🤖 AI Summary
This study addresses the challenge of surging on-demand delivery demands, which cannot be efficiently met by any single delivery modality—such as couriers, drones, or crowdsourced vehicles—in isolation. To tackle this issue, the authors propose a hierarchical collaborative delivery framework that establishes, for the first time, a tripartite coordination system integrating couriers, drones, and crowdsourced vehicles.
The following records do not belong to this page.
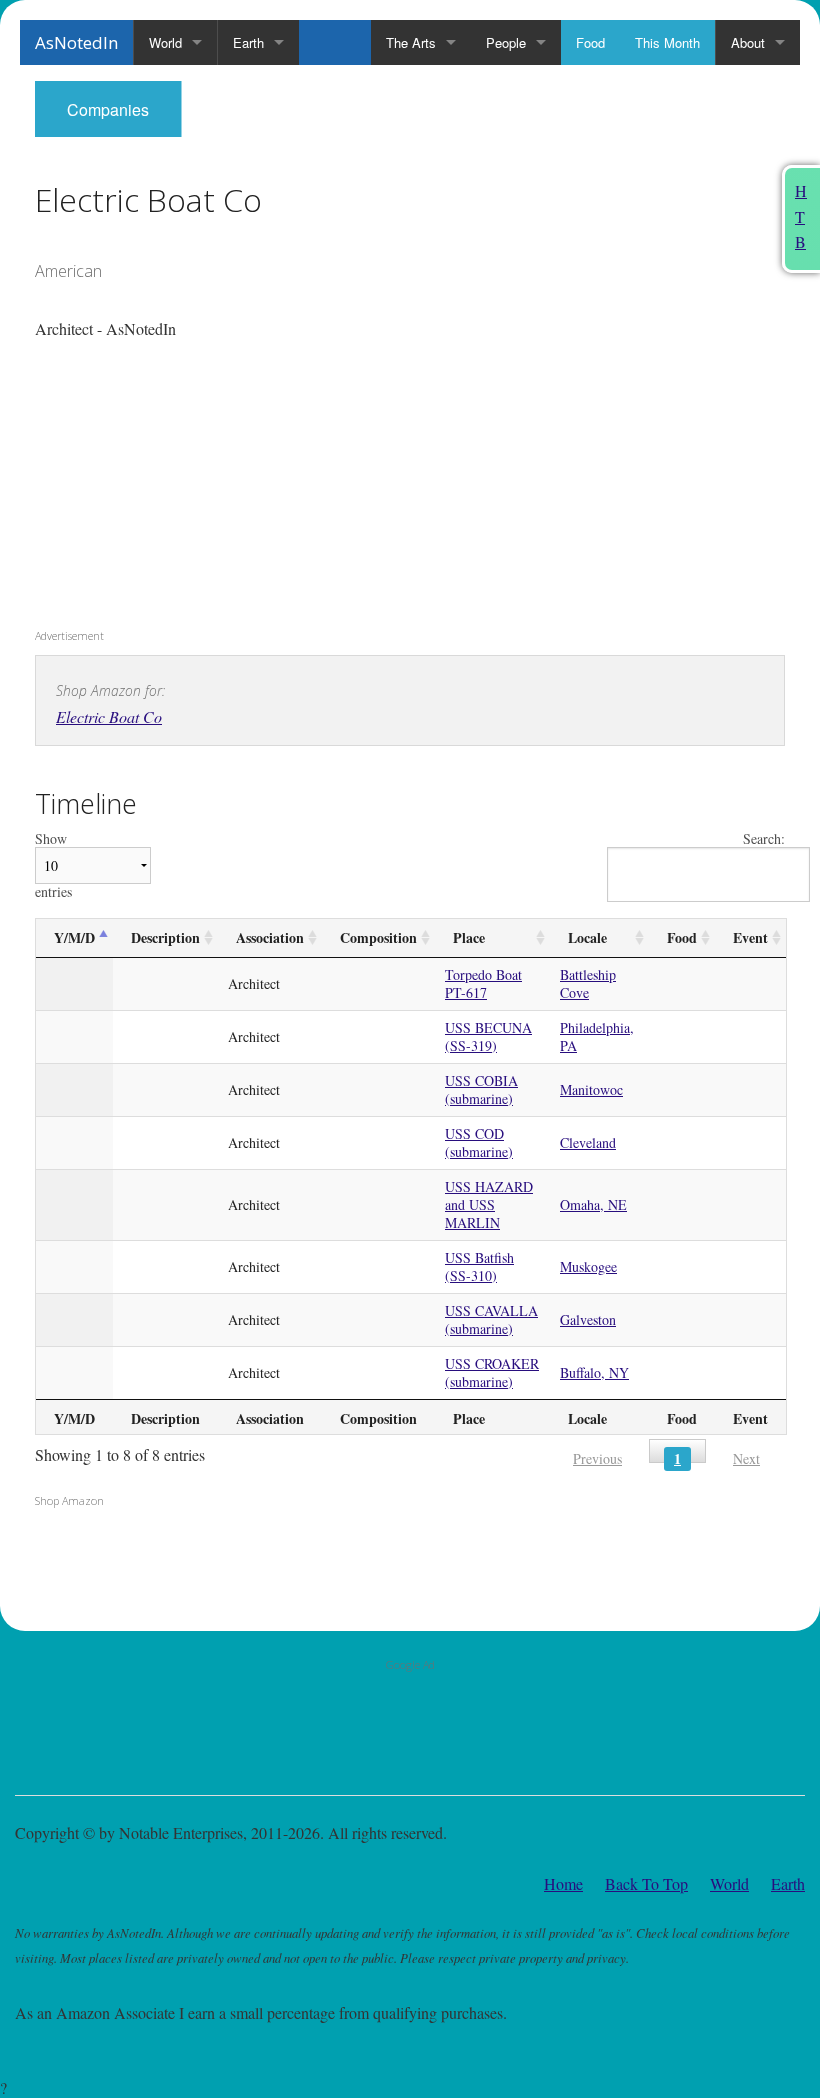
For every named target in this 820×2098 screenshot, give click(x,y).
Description (165, 937)
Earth (248, 42)
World (165, 42)
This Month (667, 42)
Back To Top (646, 1883)
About (748, 42)
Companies (108, 109)
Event (750, 937)
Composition (378, 937)
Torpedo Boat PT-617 (483, 983)
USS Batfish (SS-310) (479, 1266)
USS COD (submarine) (479, 1142)
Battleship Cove (588, 983)
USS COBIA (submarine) (481, 1089)
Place (469, 937)
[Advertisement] (160, 491)
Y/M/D (74, 937)
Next (746, 1458)
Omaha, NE (593, 1204)
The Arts (411, 42)
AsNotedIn (76, 42)
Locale (587, 937)
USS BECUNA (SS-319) (488, 1036)
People (506, 42)
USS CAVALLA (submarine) (491, 1319)
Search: (764, 839)
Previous (597, 1458)
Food (590, 42)
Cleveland (588, 1142)
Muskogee (588, 1266)
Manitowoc (591, 1089)
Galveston (588, 1319)
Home (563, 1883)
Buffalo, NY (594, 1372)
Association (270, 937)
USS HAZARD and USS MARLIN (489, 1204)
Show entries (53, 865)
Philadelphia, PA (597, 1036)
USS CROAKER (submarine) (492, 1372)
Central to this framework is a transfer learning–based knowledge transfer mechanism that leverages historical courier behavior to enhance unmanned systems’ decision-making, enabling efficient multi-agent task scheduling. By combining neural network fine-tuning with real-world trajectory data analysis, the proposed approach significantly outperforms state-of-the-art methods on real datasets, reducing delivery costs by 65.8%, shortening delivery time by 17.7%, and decreasing interference with original tasks of crowdsourced vehicles by 43.6%.
📝 Abstract
Instant delivery, shipping items before critical deadlines, is essential in daily life. While multiple delivery agents, such as couriers, Unmanned Aerial Vehicles (UAVs), and crowdsourced agents, have been widely employed, each of them faces inherent limitations (e.g., low efficiency/labor shortages, flight control, and dynamic capabilities, respectively), preventing them from meeting the surging demands alone. This paper proposes {\sf TriDeliver}, the first hierarchical cooperative framework, integrating human couriers, UAVs, and crowdsourced ground vehicles (GVs) for efficient instant delivery. To obtain the initial scheduling knowledge for GVs and UAVs as well as improve the cooperative delivery performance, we design a Transfer Learning (TL)-based algorithm to extract delivery knowledge from couriers'behavioral history and transfer their knowledge to UAVs and GVs with fine-tunings, which is then used to dispatch parcels for efficient delivery. Evaluated on one-month real-world trajectory and delivery datasets, it has been demonstrated that 1) by integrating couriers, UAVs, and crowdsourced GVs, {\sf TriDeliver} reduces the delivery cost by $65.8\%$ versus state-of-the-art cooperative delivery by UAVs and couriers; 2) {\sf TriDeliver} achieves further improvements in terms of delivery time ($-17.7\%$), delivery cost ($-9.8\%$), and impacts on original tasks of crowdsourced GVs ($-43.6\%$), even with the representation of the transferred knowledge by simple neural networks, respectively.